Roberto Bagnoli, Corriere della Sera 31/12/2013, 31 dicembre 2013
GLI STIPENDI? SONO AUMENTATI DI 4 EURO SOTTO MILLE EURO LA METÀ DEI PENSIONATI
ROMA — Un Paese sempre più povero e sempre più vecchio. Con le nascite in calo e la disoccupazione in crescita. A fine 2012 i pensionati erano 16 milioni e 594 mila, e quasi la metà (46,3%) percepiva una pensione sotto i mille euro al mese, solo il 15% aveva un assegno oltre duemila. L’invecchiamento avanza in modo geometrico: l’anno scorso c’erano 149 persone over 65 anni ogni 100 giovani sotto i 14 anni, a metà degli anni Novanta se ne contavano appena 112. Un trend in continuo aumento: secondo le statistiche nel 2050 il numero degli anziani passerà a 263 ogni 100 giovani. Gli uomini e donne ultraottantenni hanno superato la cifra di tre milioni e sono concentrati nel Centro Nord. Ma la povertà aumenta dovunque e risulta raddoppiata dal 2005 e addirittura triplicata nel Nord.
Questo il quadro della nostra società come emerge dall’ultimo Rapporto Istat sulla Coesione sociale. Che si occupa anche delle retribuzioni medie, che nel 2012 sono state fotografate a quota 1.304 euro netti al mese per i lavoratori italiani e 968 per gli stranieri. Nonostante l’aumento del costo della vita quella cifra è sostanzialmente rimasta invariata rispetto all’anno precedente: cresciuta di appena 4 euro per gli italiani, addirittura calata di 18 euro per gli stranieri. Le cifre che raccontano il dramma della disoccupazione giovanile non sono nuove ma fa sempre impressione vederle nero su bianco: il tasso di disoccupazione nella fascia 15-24 anni supera il 35% con un balzo record di 6 punti rispetto al 2011. Crescono naturalmente anche i senza lavoro in genere che salgono a due milioni e 744 mila, 636 mila in più rispetto all’anno precedente.

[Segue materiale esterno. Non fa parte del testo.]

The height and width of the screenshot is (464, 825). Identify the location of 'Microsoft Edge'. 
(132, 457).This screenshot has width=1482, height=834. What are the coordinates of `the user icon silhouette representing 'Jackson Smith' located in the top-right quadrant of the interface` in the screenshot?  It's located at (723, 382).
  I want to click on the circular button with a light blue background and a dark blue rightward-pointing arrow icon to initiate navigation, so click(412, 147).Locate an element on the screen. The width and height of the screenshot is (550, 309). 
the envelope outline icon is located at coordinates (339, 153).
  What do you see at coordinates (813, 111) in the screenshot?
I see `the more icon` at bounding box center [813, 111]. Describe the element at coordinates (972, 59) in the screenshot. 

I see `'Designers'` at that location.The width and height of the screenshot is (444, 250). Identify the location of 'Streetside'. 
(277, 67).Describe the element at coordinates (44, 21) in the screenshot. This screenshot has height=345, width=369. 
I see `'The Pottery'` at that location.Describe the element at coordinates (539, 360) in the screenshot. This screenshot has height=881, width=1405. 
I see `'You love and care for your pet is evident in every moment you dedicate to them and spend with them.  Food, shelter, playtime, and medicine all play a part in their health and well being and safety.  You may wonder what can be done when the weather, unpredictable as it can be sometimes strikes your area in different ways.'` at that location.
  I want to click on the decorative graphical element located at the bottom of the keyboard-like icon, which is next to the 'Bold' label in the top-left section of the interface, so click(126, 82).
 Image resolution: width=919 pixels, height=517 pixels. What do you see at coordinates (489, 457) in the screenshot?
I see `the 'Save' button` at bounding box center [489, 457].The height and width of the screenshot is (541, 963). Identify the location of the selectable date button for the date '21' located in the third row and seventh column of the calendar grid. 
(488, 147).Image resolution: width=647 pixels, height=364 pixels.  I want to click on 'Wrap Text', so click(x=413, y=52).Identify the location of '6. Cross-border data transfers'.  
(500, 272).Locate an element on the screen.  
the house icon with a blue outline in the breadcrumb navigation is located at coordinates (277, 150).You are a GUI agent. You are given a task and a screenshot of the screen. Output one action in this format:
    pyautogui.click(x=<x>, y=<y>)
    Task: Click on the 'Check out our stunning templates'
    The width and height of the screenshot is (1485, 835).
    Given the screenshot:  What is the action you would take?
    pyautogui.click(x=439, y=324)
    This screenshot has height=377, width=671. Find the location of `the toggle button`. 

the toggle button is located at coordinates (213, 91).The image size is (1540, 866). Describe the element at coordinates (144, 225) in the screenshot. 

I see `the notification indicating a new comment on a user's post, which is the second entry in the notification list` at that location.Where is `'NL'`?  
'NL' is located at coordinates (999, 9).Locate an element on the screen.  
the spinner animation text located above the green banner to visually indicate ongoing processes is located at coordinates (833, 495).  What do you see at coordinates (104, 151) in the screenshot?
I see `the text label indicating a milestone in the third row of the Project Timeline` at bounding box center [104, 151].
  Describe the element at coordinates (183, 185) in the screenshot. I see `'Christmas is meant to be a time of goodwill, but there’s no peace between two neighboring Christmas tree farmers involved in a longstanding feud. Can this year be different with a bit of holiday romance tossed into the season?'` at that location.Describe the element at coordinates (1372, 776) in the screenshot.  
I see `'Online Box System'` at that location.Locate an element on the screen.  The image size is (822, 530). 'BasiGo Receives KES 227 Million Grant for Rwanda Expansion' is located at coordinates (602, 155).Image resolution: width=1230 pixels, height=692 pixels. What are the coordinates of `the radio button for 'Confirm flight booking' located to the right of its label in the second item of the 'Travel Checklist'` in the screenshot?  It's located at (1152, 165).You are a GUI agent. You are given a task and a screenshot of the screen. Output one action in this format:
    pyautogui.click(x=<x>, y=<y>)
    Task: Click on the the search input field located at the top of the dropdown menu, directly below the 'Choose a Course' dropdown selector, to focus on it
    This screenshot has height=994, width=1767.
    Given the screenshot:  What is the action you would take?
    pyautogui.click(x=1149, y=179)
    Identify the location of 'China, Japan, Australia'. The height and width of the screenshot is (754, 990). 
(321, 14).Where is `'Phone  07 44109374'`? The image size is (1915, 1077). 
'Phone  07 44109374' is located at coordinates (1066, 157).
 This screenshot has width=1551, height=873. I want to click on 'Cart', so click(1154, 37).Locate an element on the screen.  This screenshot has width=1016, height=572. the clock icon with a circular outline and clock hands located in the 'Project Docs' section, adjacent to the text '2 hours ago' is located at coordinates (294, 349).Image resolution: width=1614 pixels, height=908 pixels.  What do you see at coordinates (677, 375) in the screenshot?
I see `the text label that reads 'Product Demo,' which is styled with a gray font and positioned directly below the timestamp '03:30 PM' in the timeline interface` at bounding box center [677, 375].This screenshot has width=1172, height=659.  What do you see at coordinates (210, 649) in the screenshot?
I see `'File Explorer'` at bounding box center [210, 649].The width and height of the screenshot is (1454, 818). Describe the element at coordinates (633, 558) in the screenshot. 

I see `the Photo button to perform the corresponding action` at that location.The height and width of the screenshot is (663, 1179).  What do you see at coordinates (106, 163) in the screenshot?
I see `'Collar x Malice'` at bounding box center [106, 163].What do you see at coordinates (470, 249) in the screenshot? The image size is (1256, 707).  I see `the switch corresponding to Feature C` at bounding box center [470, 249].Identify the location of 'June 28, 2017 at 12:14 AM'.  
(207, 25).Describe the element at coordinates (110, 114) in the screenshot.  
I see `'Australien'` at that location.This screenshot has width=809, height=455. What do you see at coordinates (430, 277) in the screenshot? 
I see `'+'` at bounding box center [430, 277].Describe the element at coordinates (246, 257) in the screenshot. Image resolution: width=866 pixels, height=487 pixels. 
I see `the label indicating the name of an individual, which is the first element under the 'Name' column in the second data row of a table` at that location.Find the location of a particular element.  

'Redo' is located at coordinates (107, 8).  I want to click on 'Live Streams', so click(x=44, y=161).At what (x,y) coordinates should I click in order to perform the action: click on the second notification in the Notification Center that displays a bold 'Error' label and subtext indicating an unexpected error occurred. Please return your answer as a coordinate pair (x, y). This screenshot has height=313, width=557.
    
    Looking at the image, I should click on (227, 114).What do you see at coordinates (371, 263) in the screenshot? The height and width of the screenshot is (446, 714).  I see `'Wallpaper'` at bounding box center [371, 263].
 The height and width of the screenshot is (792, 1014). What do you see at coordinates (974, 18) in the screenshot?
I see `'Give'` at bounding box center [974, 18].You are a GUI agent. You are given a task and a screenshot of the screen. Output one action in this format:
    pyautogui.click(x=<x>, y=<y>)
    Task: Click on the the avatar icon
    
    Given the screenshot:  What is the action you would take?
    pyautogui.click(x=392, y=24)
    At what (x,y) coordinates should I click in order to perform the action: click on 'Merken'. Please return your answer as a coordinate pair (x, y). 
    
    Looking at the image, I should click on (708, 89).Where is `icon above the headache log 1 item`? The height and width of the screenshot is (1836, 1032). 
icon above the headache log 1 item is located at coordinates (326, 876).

In questo desolante panorama l’unico dato positivo riguarda la fiducia delle imprese manifatturiere che a dicembre scorso migliora leggermente passando a 98,2 dal 98 di novembre. In genere, cioè su tutto lo spettro imprenditoriale, la fiducia migliora da 83,4 a 83,6. Sono cifre molto piccole contraddette peraltro dai dati sulla produzione industriale e sugli ordini che sono invece in peggioramento.
Il Rapporto Istat sulla Coesione rivela che la condizione di povertà relativa è la peggiore dal 1997, da quando è iniziata la serie storica. Nel 2012 si trovava in questa condizione il 12,7% delle famiglie residenti in Italia (+1,6 punti percentuali sul 2011) e il 15,8% degli individui (+2,2 punti). La povertà assoluta colpisce invece il 6,8% delle famiglie e l’8% degli individui. I poveri in senso assoluto sono raddoppiati dal 2005 e triplicati nelle regioni del Nord (dal 2,5% al 6,4%). Nel corso degli anni, la condizione di povertà è peggiorata per le famiglie numerose, con figli, soprattutto se minori, residenti nel Mezzogiorno e per le famiglie con membri aggregati, in cui convivono più generazioni. Fra queste ultime una famiglia su tre è povera e una su cinque lo è in senso assoluto. Le famiglie con tre o più minori risultano relativamente povere nel 17,1% dei casi, con un balzo in avanti di circa sei punti percentuali solo tra il 2011 e il 2012.
In Italia, sottolinea l’Istat, il sistema di trasferimenti sociali è meno efficace nel contenere il rischio di povertà rispetto ad altre realtà nazionali del contesto europeo. Da noi l’indice di miglioramento post-intervento è del 5% mentre nei Paesi Scandinavi supera ampiamente il 10% ed è vicina al 10% in Francia e Germania. Nel 2012 l’indicatore sintetico «Europa 2020», che considera le persone a rischio di povertà o esclusione sociale, ha quasi raggiunto in Italia il 30%, soglia superata, tra i Paesi dell’Europa a 15, solo dalla Grecia.